ASSIGNMENT
Reproduce exactly the lines from the one containing "The width and" through the last line of the records below, both included. Leave out any pictures.

RECORDS FOR THIS EXERCISE

◇ ◇ ◇ ◇ ◇

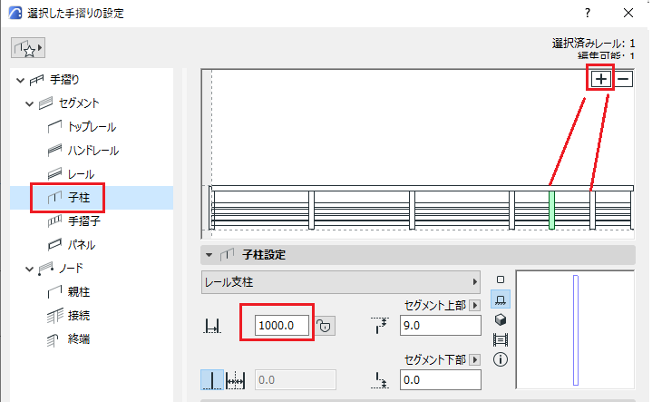Select the segment frame view icon

[x=501, y=339]
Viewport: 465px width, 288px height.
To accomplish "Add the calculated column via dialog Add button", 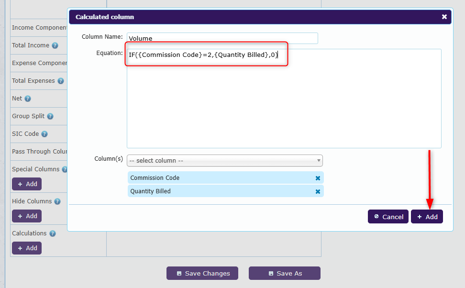I will [x=427, y=217].
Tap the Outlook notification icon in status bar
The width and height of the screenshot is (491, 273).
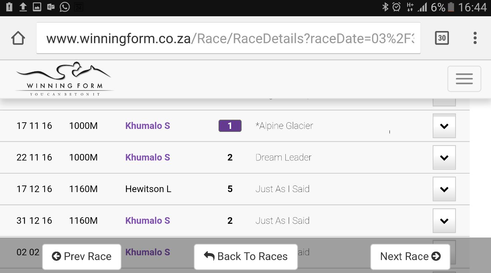point(51,7)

◇ ◇ ◇ ◇ ◇

EXERCISE SOLUTION
The width and height of the screenshot is (491, 273).
point(51,7)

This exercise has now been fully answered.